Battle lines are drawn in the fight for domestic cultural tourism with Melbourne and Brisbane going mano a mano to attract visitors.

For a time Melbourne had the field to itself with annual Winter Masterpieces blockbuster art shows luring the aesthetically inclined to Bleak City in its bleakest months. Then Brisbane weighed in with concurrent and, dare one say, rather more exciting exhibitions coupled with the promise of added sunshine.

Few would argue that warm Brisbane is a more attractive destination in June and July than its chilly southern sister. Under new boss Tony Ellwood, who cut his curatorial teeth at the National Gallery of Victoria, the Queensland Art Gallery has pulled a couple of marquee name shows, Andy Warhol in 2007, Picasso in 2008. These in turn have pulled impressive numbers of interstate visitors.

Brisbane has also trumped Melbourne and Sydney with a fine new Gallery of Modern Art, aka GOMA. Both the Beattie and Bligh governments have tipped bucks of money into the string of museums along the Southbank riverfront. In addition to the all-new GOMA, the Queensland Art Gallery, the Queensland Library and the Queensland Performing Arts Centre have all undergone major makeovers.

This year’s Brissie blockbuster, opening this week, is a world exclusive show of seventy paintings from the Metropolitan Museum of Art in New York. The city has also dipped a cautious toe into the waters of international performing arts, nabbing the Paris Opera Ballet, originally scheduled to appear in Melbourne until the Victorian Major Events Company decided it didn’t fit their model, which seems to be something between Wicked and the Grand Prix.

The pincer movement from the northern and southern capitals seems to have stung Sydney and last night New South Wales Major Events announced a new event called Vivid, which has all the appearance of having been cobbled together quickly, a program with more sparkle than substance. The advertising for Vivid promises “a Festival of music, light, ideas” which is partially correct as the program seems particularly light on ideas. What’s more the banners slathered all over Harbour City are a far from festive black and virtually indistinguishable for the banners puffing the umpteenth revival of Chicago.

Meanwhile, Shane Warne the Musical has become Shane Warne the Flop, closing this weekend in Sydney after a run of just a week and a half.
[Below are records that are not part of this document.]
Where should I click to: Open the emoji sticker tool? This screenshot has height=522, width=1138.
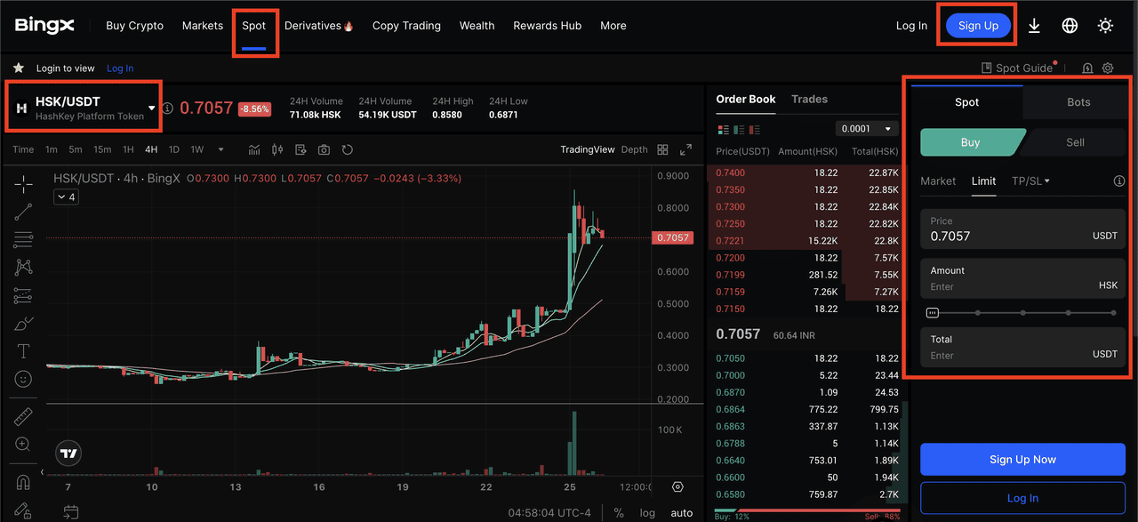[24, 380]
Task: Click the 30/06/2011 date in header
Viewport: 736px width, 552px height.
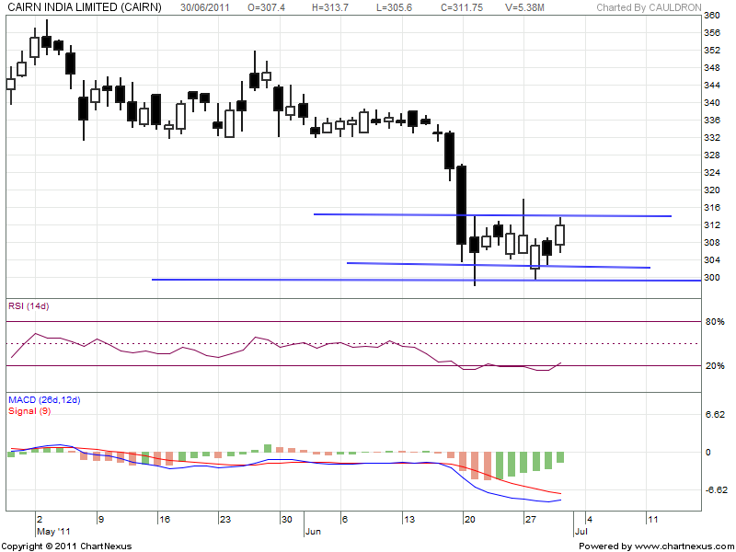Action: (x=206, y=7)
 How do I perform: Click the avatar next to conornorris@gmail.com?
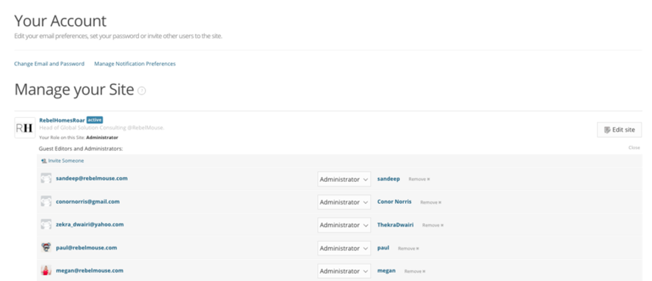(46, 202)
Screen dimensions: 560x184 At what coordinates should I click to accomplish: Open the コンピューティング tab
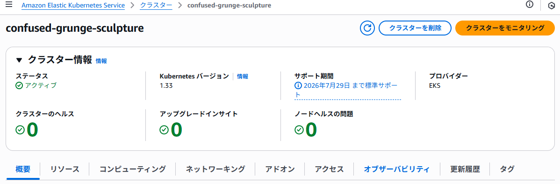click(132, 169)
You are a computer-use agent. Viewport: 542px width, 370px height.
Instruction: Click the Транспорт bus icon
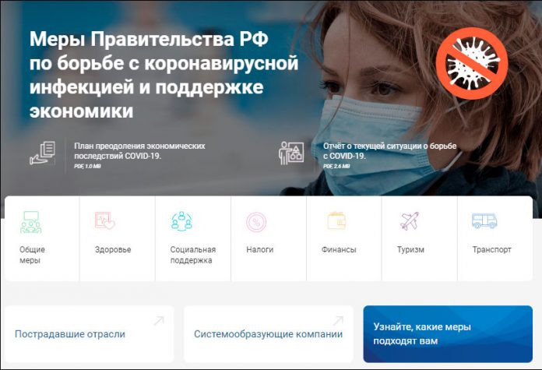pyautogui.click(x=484, y=220)
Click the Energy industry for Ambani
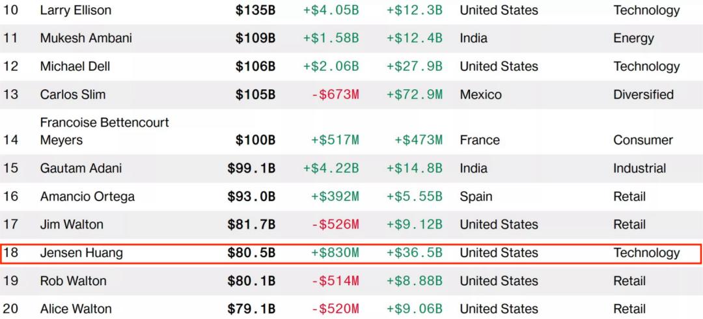This screenshot has width=703, height=319. click(x=633, y=38)
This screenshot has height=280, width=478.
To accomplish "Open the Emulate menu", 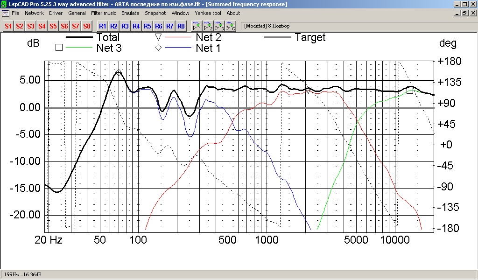I will coord(130,13).
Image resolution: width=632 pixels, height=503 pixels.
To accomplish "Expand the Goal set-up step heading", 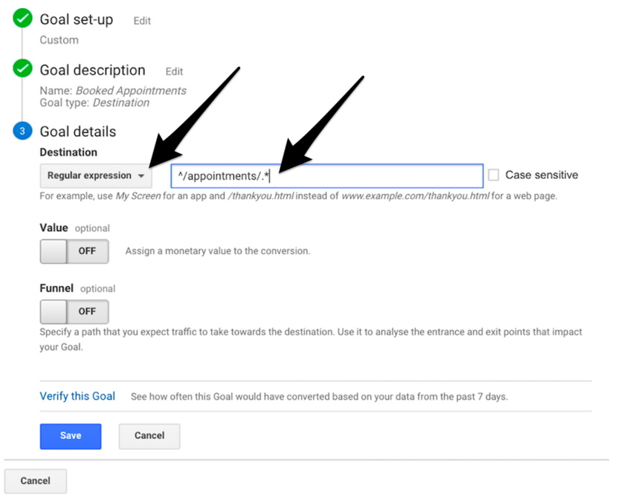I will tap(77, 20).
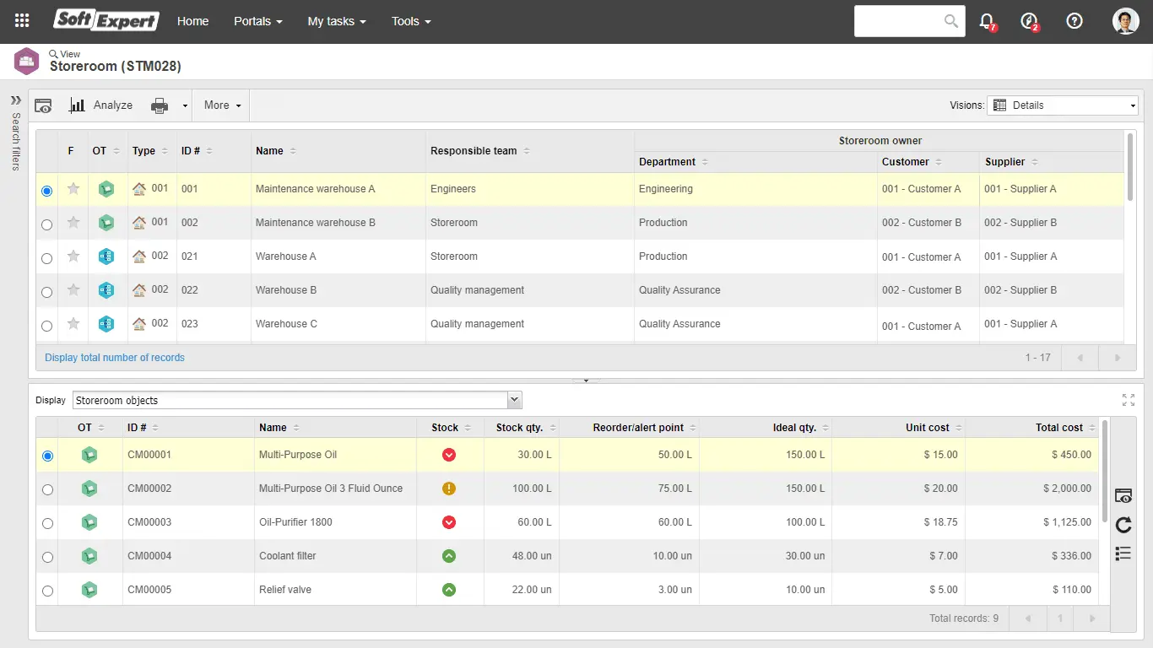
Task: Click the Analyze button
Action: (x=101, y=105)
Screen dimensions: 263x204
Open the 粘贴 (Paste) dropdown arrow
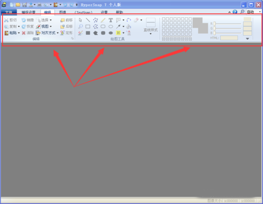(x=19, y=33)
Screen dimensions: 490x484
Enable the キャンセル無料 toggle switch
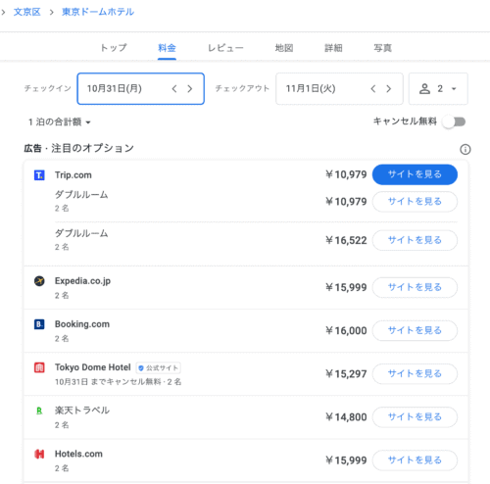tap(454, 122)

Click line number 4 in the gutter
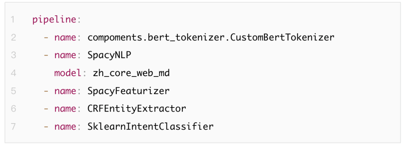[x=13, y=73]
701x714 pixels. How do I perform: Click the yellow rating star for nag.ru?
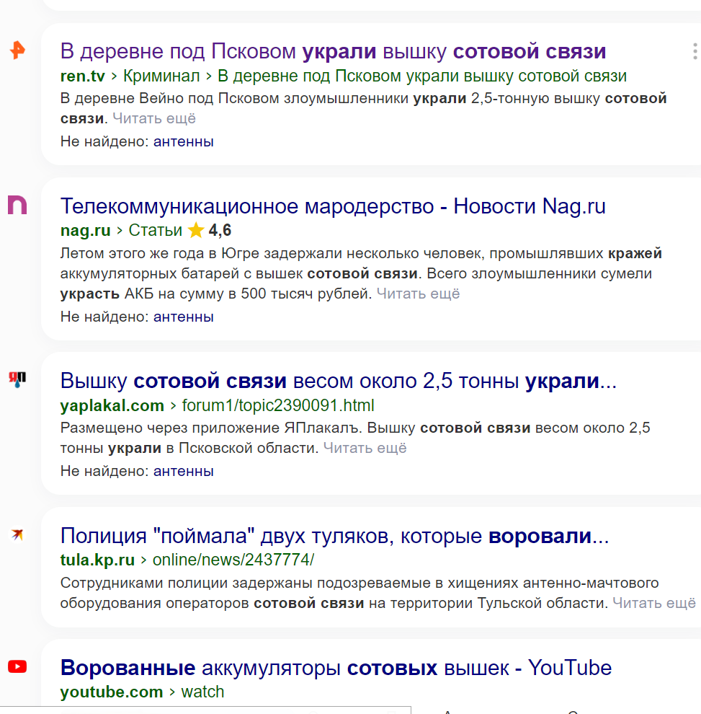(196, 230)
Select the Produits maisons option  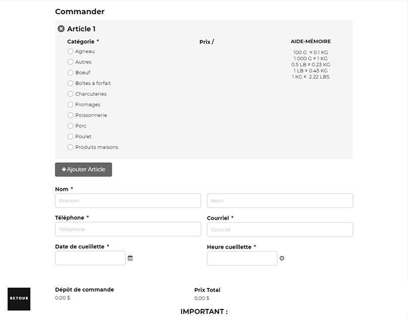coord(70,147)
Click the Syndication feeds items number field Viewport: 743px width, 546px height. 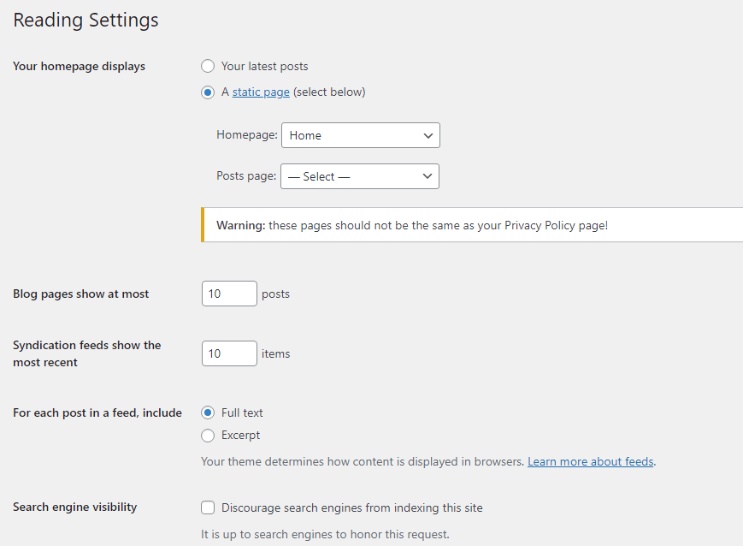[229, 353]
A smash hit at Melbourne’s Athenaeum and subsequently in Perth, the musical, a clone of Keating the Musical, was conceived, written and performed by the vastly talented Eddie Perfect.

Shane Warne rolled into the grungy Enmore Theatre in Sydney’s inner west on May 20 and rolls out tomorrow evening.

Reasons for the failure are many. Some plame the producers, accusing them of extreme parsimony. The luvvies reckon the producers chose the wrong venue, a former cinema with acoustics better suit to rock music, and misjudged the target audience. The producers blame Sydney arts journo Bryce Hallett who penned what they describe as “a destructive and speculative story in the Sydney Morning Herald” which appeared the day the show opened and claimed that the cast had been informed just before opening night that the run was being aborted.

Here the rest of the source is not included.